## TASK PROMPT
Return exactly the final stretch of the records below, opening with the line that contains "447x362 pixels. At" and closing with the last line.

## DATA SUPPLIED
--*--

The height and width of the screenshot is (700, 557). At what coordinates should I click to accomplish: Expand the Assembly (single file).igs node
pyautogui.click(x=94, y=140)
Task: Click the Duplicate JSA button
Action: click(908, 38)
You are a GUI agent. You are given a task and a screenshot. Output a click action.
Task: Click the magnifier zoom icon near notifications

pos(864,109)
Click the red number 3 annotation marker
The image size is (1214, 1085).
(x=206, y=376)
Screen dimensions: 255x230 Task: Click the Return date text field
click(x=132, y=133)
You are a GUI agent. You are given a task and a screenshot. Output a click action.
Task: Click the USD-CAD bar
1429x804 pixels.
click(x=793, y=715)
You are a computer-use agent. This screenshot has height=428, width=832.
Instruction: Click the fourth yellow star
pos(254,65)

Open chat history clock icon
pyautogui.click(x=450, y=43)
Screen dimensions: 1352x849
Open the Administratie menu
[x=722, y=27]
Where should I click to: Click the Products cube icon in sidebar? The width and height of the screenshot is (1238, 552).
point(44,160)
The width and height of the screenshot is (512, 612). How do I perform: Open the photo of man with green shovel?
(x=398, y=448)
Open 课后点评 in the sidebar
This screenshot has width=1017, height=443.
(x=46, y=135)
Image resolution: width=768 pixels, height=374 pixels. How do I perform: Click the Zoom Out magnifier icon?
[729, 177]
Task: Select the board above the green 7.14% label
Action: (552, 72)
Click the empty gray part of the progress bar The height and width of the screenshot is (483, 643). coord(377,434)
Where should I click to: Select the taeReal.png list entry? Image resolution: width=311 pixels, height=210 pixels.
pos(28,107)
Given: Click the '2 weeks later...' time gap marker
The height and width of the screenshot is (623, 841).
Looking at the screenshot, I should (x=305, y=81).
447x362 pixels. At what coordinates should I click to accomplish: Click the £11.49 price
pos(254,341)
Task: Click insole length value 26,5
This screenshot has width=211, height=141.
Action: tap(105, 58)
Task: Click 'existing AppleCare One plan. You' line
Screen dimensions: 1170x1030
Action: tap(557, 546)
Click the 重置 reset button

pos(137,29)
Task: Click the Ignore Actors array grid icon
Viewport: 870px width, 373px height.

--*--

## SOLVED EXERCISE
447x362 pixels. At what coordinates should I click to accomplish: Click the £11.49 price
pos(254,341)
Task: Click insole length value 26,5
This screenshot has width=211, height=141.
Action: tap(105, 58)
Task: Click 'existing AppleCare One plan. You' line
Screen dimensions: 1170x1030
Action: tap(557, 546)
Click the 重置 reset button

pos(137,29)
Task: Click the Ignore Actors array grid icon
Viewport: 870px width, 373px height.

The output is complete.